He probably thinks the owner of the vehicle is an illegal because it's parked next to ALBERTO's car


----------



## patlalandebutt (Nov 1, 2008)

haha, this is pretty funny. the guy probably pulls up to the site to quote a job in a newer ranger or something, lowballs, gets the contract, but when snow comes guess what he shows up with! 
it looks like he would be using a shovel on most of his sites anyways haha. 

but maaybe on the serious sides of thing, maybe thats his job and he is just trying to put some food on the table for his family.


----------



## jomama45 (Dec 25, 2008)

All I wanna know is WTF is Mark doing all the way over in Skokie???


----------



## mansf123 (Nov 10, 2009)

thing probly scrapes good at that angle


----------



## SuperdutyShane (Mar 6, 2009)

Lol, some of you are so annoying with the lowballing mexican comments. Look, I certainly dont like Mexicans or lowballers. However, Id rather see this guy be able to feed his family than you not be able to buy a new toy this summer...


----------



## vamootsman (Oct 5, 2008)

This thread is pathetic and should be pulled.


----------



## farmerkev (Dec 7, 2007)

SuperdutyShane;990226 said:


> Lol, some of you are so annoying with the lowballing mexican comments. *Look, I certainly dont like Mexicans or lowballers.* However, Id rather see this guy be able to feed his family than you not be able to buy a new toy this summer...

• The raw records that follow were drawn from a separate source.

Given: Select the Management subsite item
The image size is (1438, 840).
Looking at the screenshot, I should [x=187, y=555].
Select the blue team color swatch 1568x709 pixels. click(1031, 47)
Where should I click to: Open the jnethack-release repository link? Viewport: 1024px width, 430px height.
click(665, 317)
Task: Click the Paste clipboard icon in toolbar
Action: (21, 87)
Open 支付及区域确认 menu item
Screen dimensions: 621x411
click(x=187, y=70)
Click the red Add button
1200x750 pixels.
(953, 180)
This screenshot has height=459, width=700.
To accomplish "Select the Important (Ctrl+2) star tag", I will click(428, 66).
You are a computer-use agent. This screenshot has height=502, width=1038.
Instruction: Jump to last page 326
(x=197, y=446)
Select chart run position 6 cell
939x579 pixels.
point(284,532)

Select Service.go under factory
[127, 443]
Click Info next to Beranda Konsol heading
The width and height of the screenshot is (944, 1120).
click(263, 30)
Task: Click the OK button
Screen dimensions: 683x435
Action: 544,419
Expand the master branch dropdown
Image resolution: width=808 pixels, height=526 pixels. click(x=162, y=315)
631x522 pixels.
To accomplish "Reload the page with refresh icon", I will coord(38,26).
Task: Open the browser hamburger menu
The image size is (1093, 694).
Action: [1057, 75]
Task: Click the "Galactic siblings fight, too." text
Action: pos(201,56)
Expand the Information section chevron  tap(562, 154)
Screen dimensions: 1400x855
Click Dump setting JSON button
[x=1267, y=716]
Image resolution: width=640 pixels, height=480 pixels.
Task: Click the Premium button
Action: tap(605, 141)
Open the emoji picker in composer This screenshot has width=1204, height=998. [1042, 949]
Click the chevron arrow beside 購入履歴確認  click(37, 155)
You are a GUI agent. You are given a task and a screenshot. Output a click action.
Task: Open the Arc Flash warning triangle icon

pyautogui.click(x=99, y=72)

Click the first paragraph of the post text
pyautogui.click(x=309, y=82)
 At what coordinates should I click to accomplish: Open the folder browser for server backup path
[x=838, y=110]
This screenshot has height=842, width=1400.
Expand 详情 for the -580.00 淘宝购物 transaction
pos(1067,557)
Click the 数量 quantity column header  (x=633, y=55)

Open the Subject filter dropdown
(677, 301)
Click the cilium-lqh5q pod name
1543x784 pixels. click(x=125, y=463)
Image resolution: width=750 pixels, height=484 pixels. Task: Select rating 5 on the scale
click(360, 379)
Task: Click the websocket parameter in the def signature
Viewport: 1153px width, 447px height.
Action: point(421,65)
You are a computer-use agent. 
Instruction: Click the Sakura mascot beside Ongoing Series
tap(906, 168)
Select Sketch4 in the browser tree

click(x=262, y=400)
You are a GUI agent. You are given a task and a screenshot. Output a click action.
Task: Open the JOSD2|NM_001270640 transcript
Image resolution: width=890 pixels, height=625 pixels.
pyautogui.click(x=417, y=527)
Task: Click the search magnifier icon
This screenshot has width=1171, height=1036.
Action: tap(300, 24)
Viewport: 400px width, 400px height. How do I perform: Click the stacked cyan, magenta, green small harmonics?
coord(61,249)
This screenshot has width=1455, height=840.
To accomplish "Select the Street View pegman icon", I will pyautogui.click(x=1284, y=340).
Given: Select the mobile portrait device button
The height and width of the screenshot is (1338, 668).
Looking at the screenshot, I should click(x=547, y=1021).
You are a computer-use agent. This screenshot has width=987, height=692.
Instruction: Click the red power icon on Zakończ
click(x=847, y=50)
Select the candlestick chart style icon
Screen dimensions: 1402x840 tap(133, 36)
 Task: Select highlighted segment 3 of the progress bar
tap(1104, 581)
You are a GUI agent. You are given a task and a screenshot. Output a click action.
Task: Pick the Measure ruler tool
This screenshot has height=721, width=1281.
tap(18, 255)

Nice. This sentence made me laugh


----------



## quigleysiding (Oct 3, 2009)

I bet that plow has made a lot of money over the years


----------



## 2COR517 (Oct 23, 2008)

niko3772;990152 said:


> well with all of this i think it has been fun and alot of laugh's have been had...
> 
> but in no means am I sorry for the thing's i have said about people in this country working and not paying tax's to this country that gave them a job...
> 
> if you live here speak the language get a DL and get auto insurance.... and pay into the system that is protecting you....


Man, you did it again!

Paying tax's what?

I can't take the suspense. It's killing me


----------



## ColumbiaLand (Sep 1, 2008)

where do these people come from


----------



## Reliable Snow and Ice (Dec 22, 2009)

i just thing if you come into this country you shouldn't get 5 years of social security and not having to pay tax's on income for 5 years just to get on your feet... My Great Grand Father came to this country from Sicily in 1935 and worked his ass off..... nothing was handed to him...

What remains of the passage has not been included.